Introduced by Merrifield in 1963, solid phase peptide synthesis (SPPS) has immediately become one of the most powerful and versatile molecular tool for the construction of peptides. Importance of this technique was fully appreciated and brought Nobel Prize to Robert Bruce Merrifield "for his development of methodology for chemical synthesis on a solid matrix". This technique based on the fact that the peptide chain is covalently attached to an insoluble polymeric resin. Growing peptides on an insoluble solid support has some distinct advantages. Firstly, separation of peptide from soluble reagents and solvents simply carried out with filtration and washing, which requires less time and labor compared to tedious work-up procedure. Moreover, many operations are amenable to mechanization and extensive range of robotic instrumentation are available now. After programing the amino acid sequence of peptides and describing synthesis parameter, machines can automatically perform all the synthesis steps required to prepare peptide samples. Additionally, excess reagents can be used to help to drive reactions to completion and physical loses of peptides stay in minimum level due to robust covalent attachment of peptide resin in reaction condition. The major problem with this approach is the absence of feasible analytical techniques employed for following the course of the reactions. Progress of the reactions are depend on qualitative color tests.
The principles of SPPS are illustrated in Scheme 1. The first amino acid residue is tethered to insoluble polymeric resin via a linker (between the solid support and the synthesized peptide) functionality. Any functional group in amino acid side chains must be protected with ‘permanent’ masking groups that must stay intact in reaction conditions during peptide chain assembly. After loading the first amino acid, the ‘temporary’ masking groups on α-amino group is removed, then second amino acid is introduced. The carboxy group of the second amino acid being activated for amide bond formation through the generation of an active ester or by reaction with coupling reagent. Following with the coupling, excess reagents are washed away throughout the resin. The protecting group is removed from the N-terminus of the resulted dipeptide, prior to addition of third amino acid, then third amino acid was coupled by activation of its α-carboxylic group. This deprotection/coupling cycle is repeated until the target sequence is obtained. At the end of the synthesis the peptide is released from the resin and the side chain protecting groups simultaneously removed.
There are two categories of SPPS known as Boc/Benzyl and Fmoc/t-Bu SPPS, where the names refer to temporary N-terminal protecting group of the amino acid/permanent side chain protecting groups.
Initially, Boc-SPPS, which is also called Merrifield SPPS, was the main form of SPPS. The tert-butoxycarbonyl (Boc) group is used for temporary protection of α-amino group and removal of this group is effected with neat trifluoroacetic acid (TFA) or TFA in dichloromethane (DCM). The resulting trifluroacetate is neutralized before the coupling with diisopropylethylamine (DIPEA) or neutralized in situ during the coupling reaction. Couplings were originally carried out by activation of subsequent amino acid with dicyclohexylcarbodiimide (DCC) in DCM, but today the use of various type of potent coupling reagents in N,N-dimethylformamide (DMF) or N-methylpyrrolidone (NMP) are preferred for efficient synthesis. Permanent side-chain protecting groups (a range of benzyl based protecting groups) and peptide-resin bonds are cleaved at the end of the synthesis by usually treating the resin anhydrous hydrofluoric acid (HF). Even if this method is extremely powerful tool for efficient synthesis of large peptides and small proteins, the need to use highly toxic HF and special teflon-lined apparatus seriously hinder the usability of this approach. In addition to this, the harsh acidic conditions can cause detrimental and irreversible changes in the structure of peptides with sensitive sequences. Although Boc-SPPS is still used today, these reasons cause dwindling of Boc-SPPS method.

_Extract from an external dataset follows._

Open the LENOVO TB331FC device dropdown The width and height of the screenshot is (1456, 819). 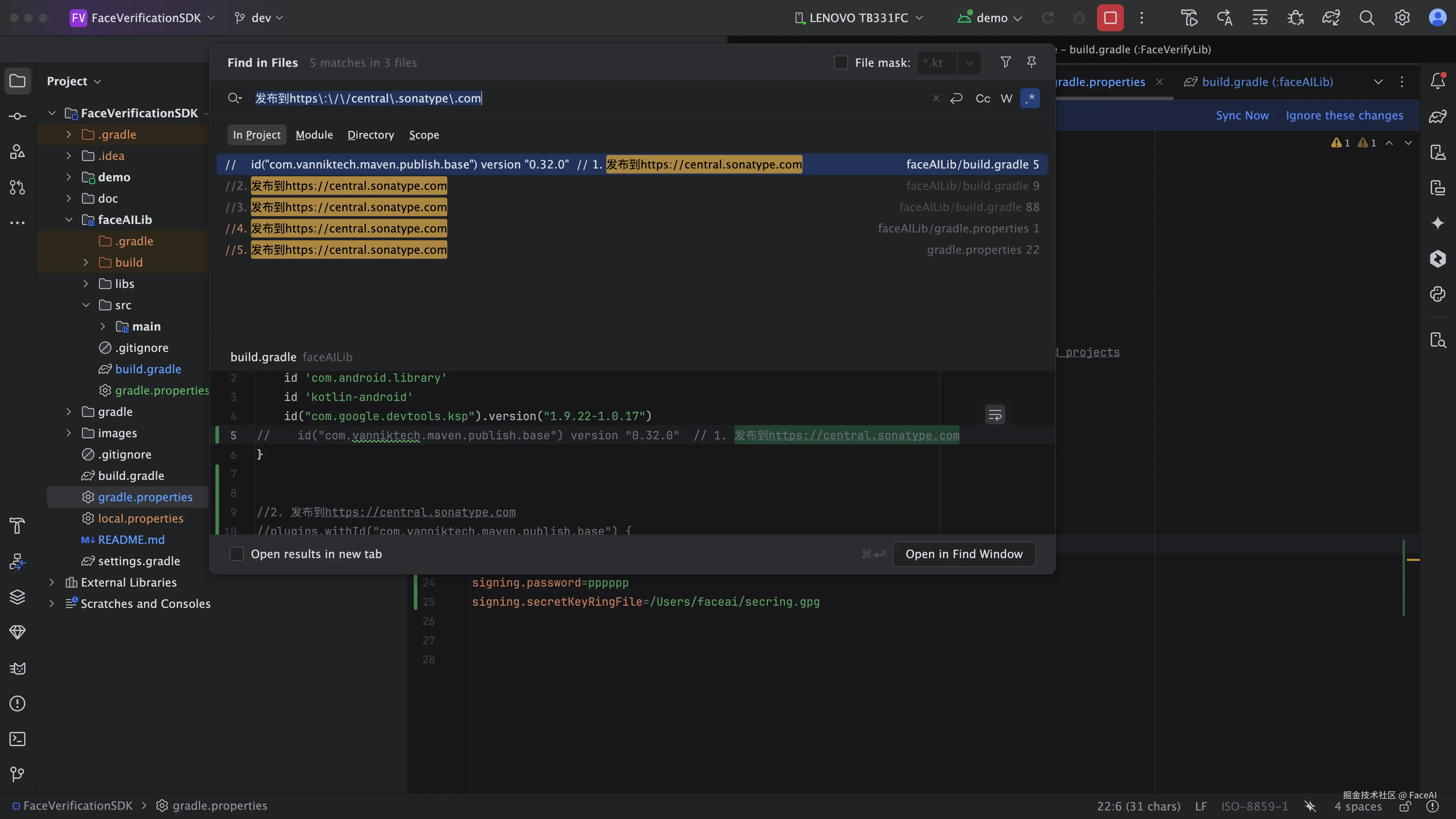pyautogui.click(x=858, y=18)
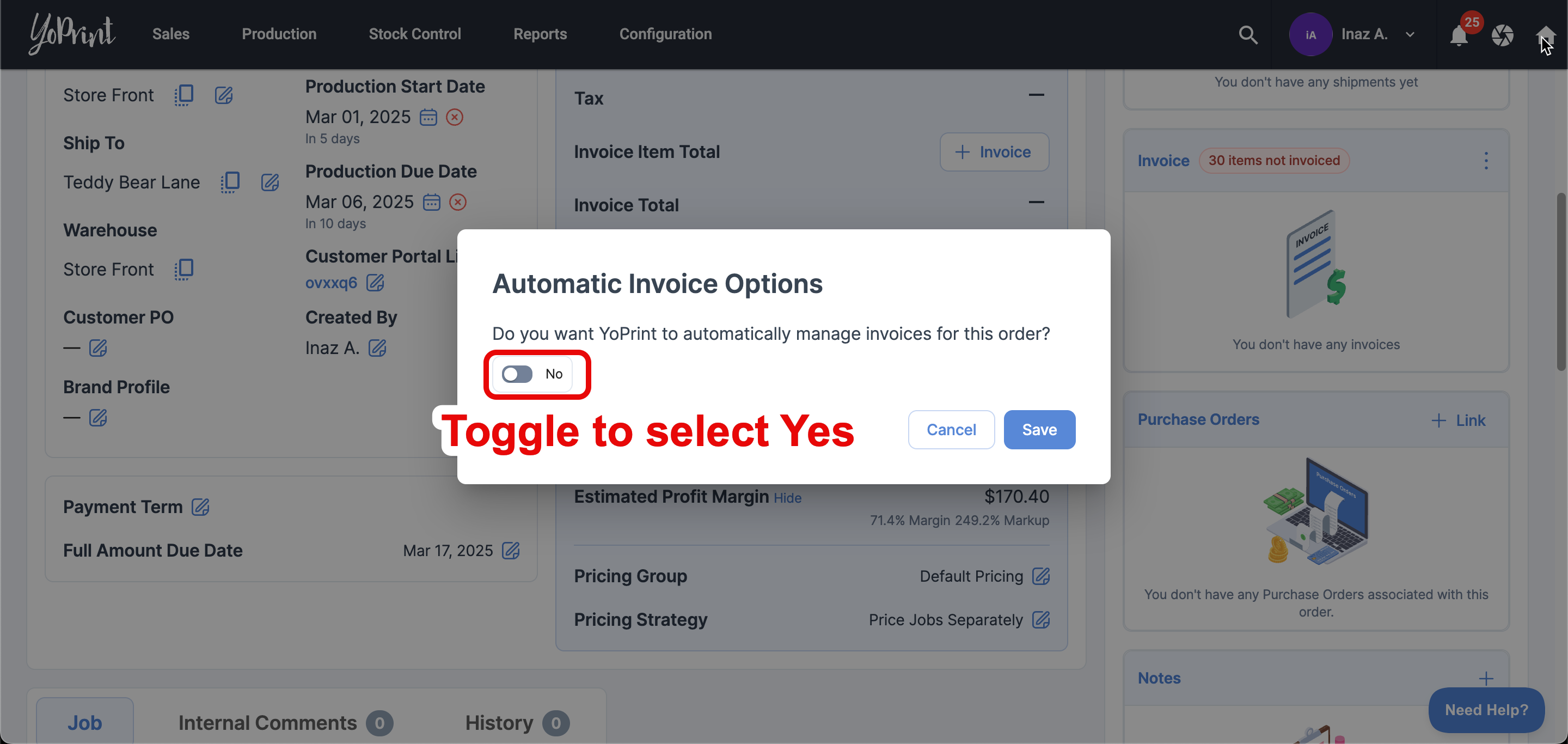Edit the Customer PO field

click(x=98, y=348)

9-fluorenylmethoxycarbonyl (Fmoc) group was introduced in 1970 by Carpino and Han. In the late 1970s, the Fmoc group was adopted for solid-phase applications. Fmoc based SPPS strategy employs the base-labile Fmoc group for protection of the α-amino functional group, acid-labile side-chain protecting groups and acid-labile peptide-resin linkers. The temporary Fmoc protecting group is removed with 20-50% v/v piperidine in DMF as depicted in Scheme 2. Couplings are typically carried out in DMF or NMP with pre-formed active esters or using activation reagents that generate in situ benzotriazolyl esters. Cleavage of the peptide from resin and the overall side-chain deprotection is achieved with maximum 95% TFA. One of the potential advantage of this strategy is that temporary and permanent orthogonal protecting groups are eliminated by completely different mechanisms, thus facilitating the use of milder acidic conditions for final deprotection and release of peptide from the resin. Moreover, elimination of repetitive acidolysis steps enables the synthesis of peptides that are susceptible to acid-catalyzed side reactions. All in all, these are the most obvious reasons for the popularity of Fmoc-SPPS approach that is actively utilized in laboratories worldwide.